Les peuples indigènes sont étroitement liés à l’environnement et au territoire dont ils dépendent, dont ils prennent soin et dont ils tirent tous leurs moyens de subsistance depuis d’innombrables générations. Lorsqu’ils en sont séparés, toutes leurs traditions, leurs savoirs, leurs croyances et par-là même leur identité disparaissent.

Une "préservation" qui chasse les hommes

Dans la plupart des cas, la conservation, telle qu’elle est pensée aujourd’hui, ne fonctionne pas : non seulement elle ne parvient pas à protéger l’environnement mais elle nuit aux peuples.

Son échec s’explique par le fait que l’image positive qu’elle véhicule dans les pays industrialisés est loin de correspondre à celle qui est perçue sur le terrain : au niveau local, elle est simplement vue comme une autre forme de colonialisme, qui tire avantage de l’accaparement des terres, du tourisme de masse (commercialisé sous un label ‘éco’), de la chasse aux trophées, de la production de biocarburants, et même de l’exploitation forestière et minière.

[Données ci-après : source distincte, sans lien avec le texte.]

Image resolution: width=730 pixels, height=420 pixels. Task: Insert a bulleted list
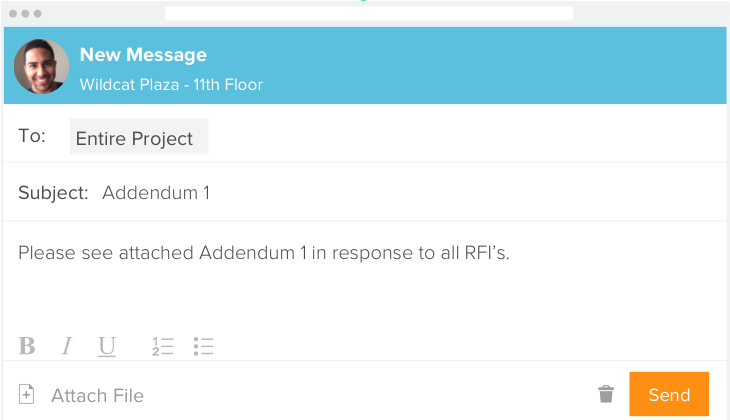(x=204, y=346)
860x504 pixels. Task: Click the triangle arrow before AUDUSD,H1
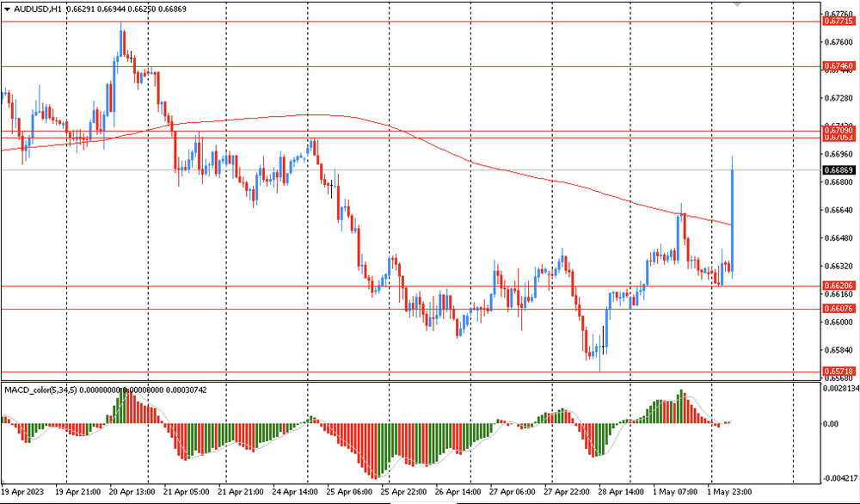click(7, 9)
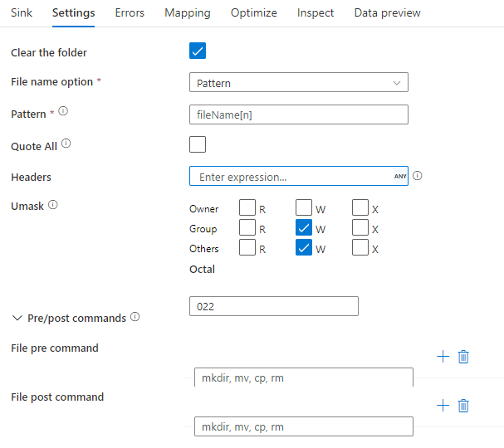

Au Cameroun, les ‘Pygmées’ baka qui sont expulsés de leurs terres au nom de la conservation sont réprimés en tant que braconniers sur leurs propres terres et victimes de graves abus de la part de gardes forestiers qui bénéficient du soutien financier d’une grande organisation de conservation.

En Inde, les peuples tribaux qui ont toujours coexisté avec les tigres sont soumis à d’énormes pressions pour quitter leurs territoires au nom de la protection des tigres. Les réserves de tigres ne sont qu’un alibi à l’accaparement de terres et à l’exploitation forestière. (...)

Mais cette conception résulte également de la volonté, éminemment raciste, de plusieurs gouvernements d’intégrer, de moderniser et de contrôler les peuples indigènes de leurs pays.

Les réglementations nationales sont donc conçues pour imposer l’expulsion des populations autochtones et les forcer à adopter de nouveaux modes de vie, une agriculture plus intensive, à se sédentariser et à renoncer à la propriété collective de leurs terres dans l’espoir qu’elles se fondront un jour dans la société nationale dominante. (...)

La conservation nécessite un changement radical, elle peut – et elle doit – être pensée différemment, conformément au droit international, et prévoir toutes les mesures nécessaires pour garantir la survie des peuples indigènes. Elle doit s’appuyer sur leur expérience et leur expertise car ils savent, mieux que quiconque, prendre soin de leur environnement. Ils sont les meilleurs défenseurs et les meilleurs gardiens du monde naturel.